When you consider the number of children and elderly people in the population, having one in seven people charged with drunkeness in a single year is pretty impressive.



One Comment
Good point. Of all the stupid things being said about alcohol at the moment, none are more stupid than the suggestion that this is a new problem in Britain.
It goes back even further than the late nineteenth century and the era of the Temperance Movement. Hogarth’s famous caricature ‘Gin Lane’ depicted the widespread abuse of alcohol in the mid-eighteenth century. Before that, the problem was sufficiently bad for the Elizabethan scholar Thomas Nash to write about ‘The Eight Kinds of Drunkennesse’ and, in 1606, parliament passed ‘The Act to Repress the Odious and Loathsome Sin of Drunkenness’.
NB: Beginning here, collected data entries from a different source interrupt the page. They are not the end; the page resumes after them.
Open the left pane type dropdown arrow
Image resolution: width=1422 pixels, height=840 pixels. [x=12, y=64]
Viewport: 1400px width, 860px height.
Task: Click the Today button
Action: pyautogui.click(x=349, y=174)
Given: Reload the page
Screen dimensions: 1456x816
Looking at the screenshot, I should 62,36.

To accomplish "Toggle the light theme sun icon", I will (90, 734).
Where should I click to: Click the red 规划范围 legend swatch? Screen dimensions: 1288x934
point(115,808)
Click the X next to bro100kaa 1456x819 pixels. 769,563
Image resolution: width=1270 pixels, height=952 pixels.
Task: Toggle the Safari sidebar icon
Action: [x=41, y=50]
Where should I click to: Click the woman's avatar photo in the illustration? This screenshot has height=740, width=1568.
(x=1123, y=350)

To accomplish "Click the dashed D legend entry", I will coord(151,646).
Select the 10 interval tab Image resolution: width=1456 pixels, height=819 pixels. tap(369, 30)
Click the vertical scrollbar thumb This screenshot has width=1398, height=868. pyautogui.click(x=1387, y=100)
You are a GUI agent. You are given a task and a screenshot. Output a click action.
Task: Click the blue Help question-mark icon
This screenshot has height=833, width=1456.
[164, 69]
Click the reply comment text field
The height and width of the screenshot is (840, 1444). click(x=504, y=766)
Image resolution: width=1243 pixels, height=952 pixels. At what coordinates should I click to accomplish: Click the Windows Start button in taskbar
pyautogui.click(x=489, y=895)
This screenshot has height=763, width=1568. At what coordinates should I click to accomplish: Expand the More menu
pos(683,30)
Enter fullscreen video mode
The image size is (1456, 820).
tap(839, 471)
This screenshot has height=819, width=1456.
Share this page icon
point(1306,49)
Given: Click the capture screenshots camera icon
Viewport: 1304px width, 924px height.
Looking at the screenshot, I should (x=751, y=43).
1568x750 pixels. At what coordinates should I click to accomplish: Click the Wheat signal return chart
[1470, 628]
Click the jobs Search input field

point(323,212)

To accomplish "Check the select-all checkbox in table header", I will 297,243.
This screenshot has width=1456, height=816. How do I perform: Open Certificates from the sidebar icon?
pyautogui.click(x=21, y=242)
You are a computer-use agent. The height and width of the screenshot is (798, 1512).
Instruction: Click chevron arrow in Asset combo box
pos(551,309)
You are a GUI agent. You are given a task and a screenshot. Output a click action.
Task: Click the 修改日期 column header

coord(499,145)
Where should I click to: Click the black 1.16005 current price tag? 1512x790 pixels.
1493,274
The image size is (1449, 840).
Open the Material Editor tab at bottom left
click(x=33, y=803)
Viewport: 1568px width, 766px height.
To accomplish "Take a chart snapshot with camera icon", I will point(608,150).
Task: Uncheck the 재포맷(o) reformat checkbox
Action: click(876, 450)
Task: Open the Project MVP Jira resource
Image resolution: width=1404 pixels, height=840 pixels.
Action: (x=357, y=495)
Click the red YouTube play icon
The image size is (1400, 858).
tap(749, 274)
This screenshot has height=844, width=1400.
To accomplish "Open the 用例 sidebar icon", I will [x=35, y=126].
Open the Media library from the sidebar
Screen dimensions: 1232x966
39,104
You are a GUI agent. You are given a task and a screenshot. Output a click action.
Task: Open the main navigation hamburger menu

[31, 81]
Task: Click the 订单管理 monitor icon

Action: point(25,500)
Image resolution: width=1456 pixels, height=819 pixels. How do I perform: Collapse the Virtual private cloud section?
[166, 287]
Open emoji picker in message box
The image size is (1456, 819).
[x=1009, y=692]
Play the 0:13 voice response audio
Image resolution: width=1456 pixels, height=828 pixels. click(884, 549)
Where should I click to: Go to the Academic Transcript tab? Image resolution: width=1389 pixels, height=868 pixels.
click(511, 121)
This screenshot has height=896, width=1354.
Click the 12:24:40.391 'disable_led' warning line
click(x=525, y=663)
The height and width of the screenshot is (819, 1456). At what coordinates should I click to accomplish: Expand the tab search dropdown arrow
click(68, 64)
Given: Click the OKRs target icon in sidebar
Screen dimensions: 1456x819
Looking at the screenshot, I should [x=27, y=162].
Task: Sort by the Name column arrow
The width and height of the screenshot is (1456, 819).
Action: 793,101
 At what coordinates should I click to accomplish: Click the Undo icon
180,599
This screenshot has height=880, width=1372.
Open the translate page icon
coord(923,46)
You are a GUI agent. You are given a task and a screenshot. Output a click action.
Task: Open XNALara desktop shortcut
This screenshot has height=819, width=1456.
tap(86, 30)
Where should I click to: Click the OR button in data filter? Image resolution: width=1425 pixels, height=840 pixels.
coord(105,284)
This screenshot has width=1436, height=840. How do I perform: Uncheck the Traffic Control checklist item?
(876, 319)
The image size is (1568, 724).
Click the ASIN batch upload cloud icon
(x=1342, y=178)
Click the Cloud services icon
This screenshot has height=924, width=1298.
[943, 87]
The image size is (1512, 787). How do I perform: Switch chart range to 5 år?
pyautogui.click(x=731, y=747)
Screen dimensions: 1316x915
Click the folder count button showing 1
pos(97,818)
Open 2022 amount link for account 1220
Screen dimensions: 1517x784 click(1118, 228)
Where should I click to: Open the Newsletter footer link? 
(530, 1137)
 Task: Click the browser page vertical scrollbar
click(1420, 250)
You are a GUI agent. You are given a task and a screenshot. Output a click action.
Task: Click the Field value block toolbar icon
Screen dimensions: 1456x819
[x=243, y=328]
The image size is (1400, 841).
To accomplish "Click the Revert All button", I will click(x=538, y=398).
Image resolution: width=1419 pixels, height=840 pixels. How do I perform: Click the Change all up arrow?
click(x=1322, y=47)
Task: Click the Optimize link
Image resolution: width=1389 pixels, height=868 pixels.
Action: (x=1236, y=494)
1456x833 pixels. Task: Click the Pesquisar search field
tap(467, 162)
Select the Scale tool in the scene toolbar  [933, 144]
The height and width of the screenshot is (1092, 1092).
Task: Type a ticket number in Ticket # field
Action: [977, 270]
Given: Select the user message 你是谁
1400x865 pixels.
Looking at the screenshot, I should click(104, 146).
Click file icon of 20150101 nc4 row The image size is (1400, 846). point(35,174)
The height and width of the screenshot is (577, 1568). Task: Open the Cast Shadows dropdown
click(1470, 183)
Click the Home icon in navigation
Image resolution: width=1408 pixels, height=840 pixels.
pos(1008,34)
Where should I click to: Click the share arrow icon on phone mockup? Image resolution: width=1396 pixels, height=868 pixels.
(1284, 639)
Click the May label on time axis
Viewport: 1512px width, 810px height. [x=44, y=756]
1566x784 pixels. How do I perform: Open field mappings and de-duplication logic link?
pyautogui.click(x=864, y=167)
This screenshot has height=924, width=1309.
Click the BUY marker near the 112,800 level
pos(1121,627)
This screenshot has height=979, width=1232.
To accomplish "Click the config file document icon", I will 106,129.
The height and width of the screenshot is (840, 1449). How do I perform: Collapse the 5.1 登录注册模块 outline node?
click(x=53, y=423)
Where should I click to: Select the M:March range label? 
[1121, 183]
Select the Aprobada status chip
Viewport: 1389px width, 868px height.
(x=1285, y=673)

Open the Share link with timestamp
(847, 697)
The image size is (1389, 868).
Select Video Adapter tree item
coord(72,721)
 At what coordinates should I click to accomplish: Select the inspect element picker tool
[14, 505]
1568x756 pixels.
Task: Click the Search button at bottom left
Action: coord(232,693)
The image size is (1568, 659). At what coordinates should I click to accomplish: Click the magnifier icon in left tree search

Even earlier, in the eighth century, the missionary Saint Boniface wrote to Cuthbert, Archbishop of Canterbury, to report how “in your diocese, the vice of drunkenness is too frequent. This is an evil peculiar to pagans and to our race. Neither the Franks nor the Gauls nor the Lombards nor the Romans nor the Greeks commit it”.
Excessive drinking is a British trait going back at least 1,300 years. I doubt anyone can change such a deep-seated culture. Politicians would do better to focus on saving pubs from closure, so that people may drink socially in civilised surroundings instead of sitting alone at home guzzling a bargain six-pack from Tesco.